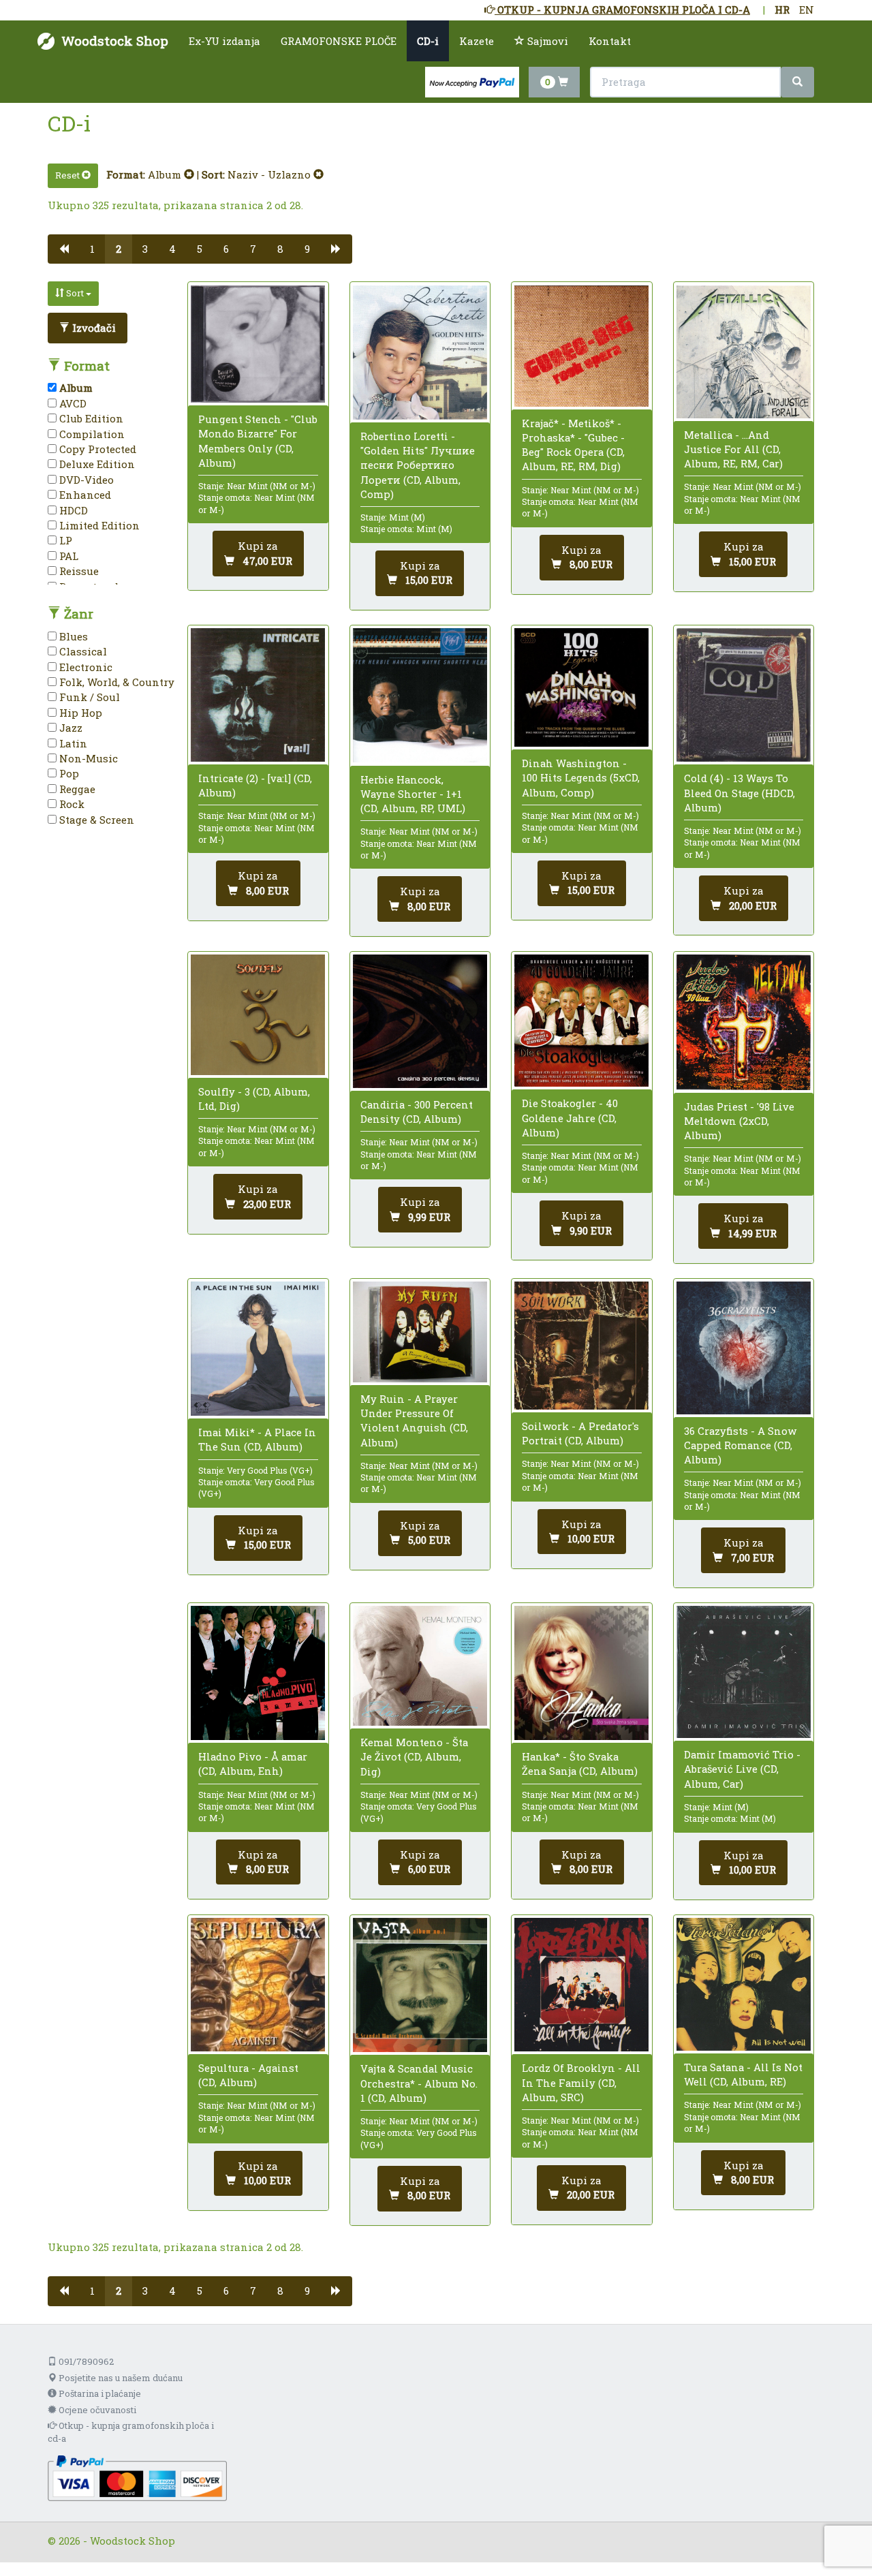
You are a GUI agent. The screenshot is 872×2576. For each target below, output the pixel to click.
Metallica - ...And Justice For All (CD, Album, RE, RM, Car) (733, 449)
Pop (68, 773)
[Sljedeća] (336, 249)
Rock (70, 804)
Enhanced (84, 494)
+ + + +
Task prompt: Each entry gets copied exactly; the pictures stay out.

Task response:
You are a GUI agent. The screenshot is 872×2576. For each target below, output the pixel to click.
Metallica - ...And Justice For All (CD, Album, RE, RM, Car) (733, 449)
Pop (68, 773)
[Sljedeća] (336, 249)
Rock (70, 804)
Enhanced (84, 494)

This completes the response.